## What the task asks:
Word for word, restate the lines from the start of the data below through the line containing "Expand channel description".

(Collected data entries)
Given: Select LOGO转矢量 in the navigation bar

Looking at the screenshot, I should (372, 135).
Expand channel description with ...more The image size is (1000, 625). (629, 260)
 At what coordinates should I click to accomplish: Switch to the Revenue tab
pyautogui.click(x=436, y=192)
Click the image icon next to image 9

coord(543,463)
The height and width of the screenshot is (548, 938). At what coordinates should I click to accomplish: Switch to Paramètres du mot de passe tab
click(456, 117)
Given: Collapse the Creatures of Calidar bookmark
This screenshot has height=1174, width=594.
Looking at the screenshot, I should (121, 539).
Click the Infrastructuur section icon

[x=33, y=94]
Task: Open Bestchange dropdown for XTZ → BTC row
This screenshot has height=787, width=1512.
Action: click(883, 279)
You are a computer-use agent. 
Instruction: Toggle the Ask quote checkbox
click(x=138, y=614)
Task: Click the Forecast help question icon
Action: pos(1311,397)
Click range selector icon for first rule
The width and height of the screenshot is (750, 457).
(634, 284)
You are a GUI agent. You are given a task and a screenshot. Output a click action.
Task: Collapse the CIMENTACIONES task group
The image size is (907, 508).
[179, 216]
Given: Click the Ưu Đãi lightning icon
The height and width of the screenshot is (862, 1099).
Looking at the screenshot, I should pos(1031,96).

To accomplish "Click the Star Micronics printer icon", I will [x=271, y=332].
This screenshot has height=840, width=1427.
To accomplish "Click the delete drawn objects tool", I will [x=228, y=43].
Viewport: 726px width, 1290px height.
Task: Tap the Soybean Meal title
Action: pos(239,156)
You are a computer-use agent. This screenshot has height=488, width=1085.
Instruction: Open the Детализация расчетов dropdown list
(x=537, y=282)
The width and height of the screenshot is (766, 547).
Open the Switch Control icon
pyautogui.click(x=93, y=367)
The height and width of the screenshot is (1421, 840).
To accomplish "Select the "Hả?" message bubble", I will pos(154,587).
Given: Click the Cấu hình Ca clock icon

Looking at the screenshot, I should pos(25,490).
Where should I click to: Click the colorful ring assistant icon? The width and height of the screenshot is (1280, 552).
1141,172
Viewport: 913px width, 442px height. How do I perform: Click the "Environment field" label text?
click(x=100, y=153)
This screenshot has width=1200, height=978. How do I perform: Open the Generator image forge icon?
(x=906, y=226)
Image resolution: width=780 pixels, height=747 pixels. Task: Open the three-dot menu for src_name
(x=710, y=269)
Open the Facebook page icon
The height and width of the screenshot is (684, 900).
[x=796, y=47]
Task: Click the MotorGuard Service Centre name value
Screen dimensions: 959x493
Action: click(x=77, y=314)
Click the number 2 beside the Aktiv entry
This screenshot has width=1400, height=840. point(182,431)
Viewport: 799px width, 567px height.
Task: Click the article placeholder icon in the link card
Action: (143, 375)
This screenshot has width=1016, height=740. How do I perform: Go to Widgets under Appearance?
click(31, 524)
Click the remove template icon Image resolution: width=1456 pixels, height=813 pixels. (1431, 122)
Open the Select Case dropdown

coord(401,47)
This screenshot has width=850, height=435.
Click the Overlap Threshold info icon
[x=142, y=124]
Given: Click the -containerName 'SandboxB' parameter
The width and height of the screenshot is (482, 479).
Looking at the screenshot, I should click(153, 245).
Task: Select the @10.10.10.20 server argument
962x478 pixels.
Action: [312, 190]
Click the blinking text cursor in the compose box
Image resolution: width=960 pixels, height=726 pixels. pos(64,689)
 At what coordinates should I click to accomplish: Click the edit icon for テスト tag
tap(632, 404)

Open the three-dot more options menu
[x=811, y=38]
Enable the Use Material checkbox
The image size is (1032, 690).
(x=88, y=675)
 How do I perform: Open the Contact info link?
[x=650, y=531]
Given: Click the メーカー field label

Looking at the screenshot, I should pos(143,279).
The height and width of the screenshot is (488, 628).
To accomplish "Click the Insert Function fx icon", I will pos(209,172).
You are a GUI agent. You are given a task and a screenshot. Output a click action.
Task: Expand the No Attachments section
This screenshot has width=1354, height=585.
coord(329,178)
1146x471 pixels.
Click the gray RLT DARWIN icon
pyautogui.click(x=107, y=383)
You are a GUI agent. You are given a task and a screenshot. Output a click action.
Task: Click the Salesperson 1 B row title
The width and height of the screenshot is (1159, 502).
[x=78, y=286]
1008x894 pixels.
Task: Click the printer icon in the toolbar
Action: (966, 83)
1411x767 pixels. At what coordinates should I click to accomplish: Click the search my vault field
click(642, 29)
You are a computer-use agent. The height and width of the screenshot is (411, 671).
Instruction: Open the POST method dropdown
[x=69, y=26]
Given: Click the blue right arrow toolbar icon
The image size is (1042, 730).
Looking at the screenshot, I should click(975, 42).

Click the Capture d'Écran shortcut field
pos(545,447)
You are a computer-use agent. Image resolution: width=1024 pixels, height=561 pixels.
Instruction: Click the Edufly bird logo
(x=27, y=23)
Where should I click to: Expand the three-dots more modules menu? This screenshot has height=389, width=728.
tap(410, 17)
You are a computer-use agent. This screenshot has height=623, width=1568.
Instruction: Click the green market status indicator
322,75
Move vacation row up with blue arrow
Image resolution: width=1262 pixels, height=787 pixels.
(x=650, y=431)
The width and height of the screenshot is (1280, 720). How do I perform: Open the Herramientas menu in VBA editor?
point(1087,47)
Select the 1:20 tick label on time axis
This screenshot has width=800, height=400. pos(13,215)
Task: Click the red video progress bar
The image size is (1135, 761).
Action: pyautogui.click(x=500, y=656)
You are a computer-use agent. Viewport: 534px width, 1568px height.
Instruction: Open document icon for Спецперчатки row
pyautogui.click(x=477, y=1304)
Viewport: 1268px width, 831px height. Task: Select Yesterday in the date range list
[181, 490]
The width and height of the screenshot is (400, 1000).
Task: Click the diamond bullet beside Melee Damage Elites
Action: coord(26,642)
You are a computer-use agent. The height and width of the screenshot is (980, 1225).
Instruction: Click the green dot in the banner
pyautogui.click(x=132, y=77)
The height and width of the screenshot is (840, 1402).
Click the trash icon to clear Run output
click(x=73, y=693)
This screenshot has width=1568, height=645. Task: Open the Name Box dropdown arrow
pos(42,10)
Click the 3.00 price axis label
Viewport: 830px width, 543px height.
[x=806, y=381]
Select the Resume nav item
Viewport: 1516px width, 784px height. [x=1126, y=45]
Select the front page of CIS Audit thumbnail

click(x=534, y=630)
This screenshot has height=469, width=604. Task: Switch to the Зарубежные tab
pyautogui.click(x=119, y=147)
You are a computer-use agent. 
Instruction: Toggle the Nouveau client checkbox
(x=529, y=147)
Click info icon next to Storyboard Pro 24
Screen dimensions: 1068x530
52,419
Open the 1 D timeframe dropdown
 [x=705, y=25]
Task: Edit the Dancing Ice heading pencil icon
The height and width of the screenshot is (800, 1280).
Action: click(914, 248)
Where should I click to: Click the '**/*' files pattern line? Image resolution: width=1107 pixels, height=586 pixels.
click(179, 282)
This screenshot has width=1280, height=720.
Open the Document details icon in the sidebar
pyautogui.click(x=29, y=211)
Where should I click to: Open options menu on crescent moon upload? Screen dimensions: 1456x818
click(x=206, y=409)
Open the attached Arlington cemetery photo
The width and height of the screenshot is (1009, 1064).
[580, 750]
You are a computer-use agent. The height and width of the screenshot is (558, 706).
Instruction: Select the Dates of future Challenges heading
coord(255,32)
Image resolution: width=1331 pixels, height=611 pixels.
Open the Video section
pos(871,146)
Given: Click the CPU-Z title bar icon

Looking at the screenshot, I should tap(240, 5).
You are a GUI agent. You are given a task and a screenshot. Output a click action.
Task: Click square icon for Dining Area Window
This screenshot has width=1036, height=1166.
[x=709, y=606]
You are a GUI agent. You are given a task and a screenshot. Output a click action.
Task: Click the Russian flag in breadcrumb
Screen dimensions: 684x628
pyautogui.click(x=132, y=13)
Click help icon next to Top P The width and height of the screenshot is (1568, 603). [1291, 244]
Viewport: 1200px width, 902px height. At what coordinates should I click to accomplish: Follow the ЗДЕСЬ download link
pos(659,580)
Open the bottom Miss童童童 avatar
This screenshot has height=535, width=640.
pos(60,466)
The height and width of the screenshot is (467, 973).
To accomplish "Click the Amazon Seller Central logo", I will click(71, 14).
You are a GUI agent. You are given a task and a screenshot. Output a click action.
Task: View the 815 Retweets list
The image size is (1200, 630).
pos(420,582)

## Answer section:
Given: Select LOGO转矢量 in the navigation bar

Looking at the screenshot, I should (372, 135).
Expand channel description with ...more The image size is (1000, 625). (629, 260)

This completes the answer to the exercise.